Would you please set down the entries below exactly as shown?

[[ DATA EXTRACTS open ]]

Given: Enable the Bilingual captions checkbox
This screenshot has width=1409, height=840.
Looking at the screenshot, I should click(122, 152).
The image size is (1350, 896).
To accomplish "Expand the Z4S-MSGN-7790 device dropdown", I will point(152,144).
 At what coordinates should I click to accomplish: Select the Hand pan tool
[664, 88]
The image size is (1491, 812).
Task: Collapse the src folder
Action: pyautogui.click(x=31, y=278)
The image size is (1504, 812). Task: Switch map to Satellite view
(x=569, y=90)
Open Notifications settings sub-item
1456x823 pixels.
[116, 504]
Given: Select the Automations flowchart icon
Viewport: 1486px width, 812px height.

[[ DATA EXTRACTS closed ]]

:: RESULT OF THE EXERCISE ::
Given: Enable the Bilingual captions checkbox
This screenshot has width=1409, height=840.
Looking at the screenshot, I should click(122, 152).
The image size is (1350, 896).
To accomplish "Expand the Z4S-MSGN-7790 device dropdown", I will point(152,144).
 At what coordinates should I click to accomplish: Select the Hand pan tool
[664, 88]
The image size is (1491, 812).
Task: Collapse the src folder
Action: pyautogui.click(x=31, y=278)
The image size is (1504, 812). Task: Switch map to Satellite view
(x=569, y=90)
Open Notifications settings sub-item
1456x823 pixels.
[116, 504]
Given: Select the Automations flowchart icon
Viewport: 1486px width, 812px height.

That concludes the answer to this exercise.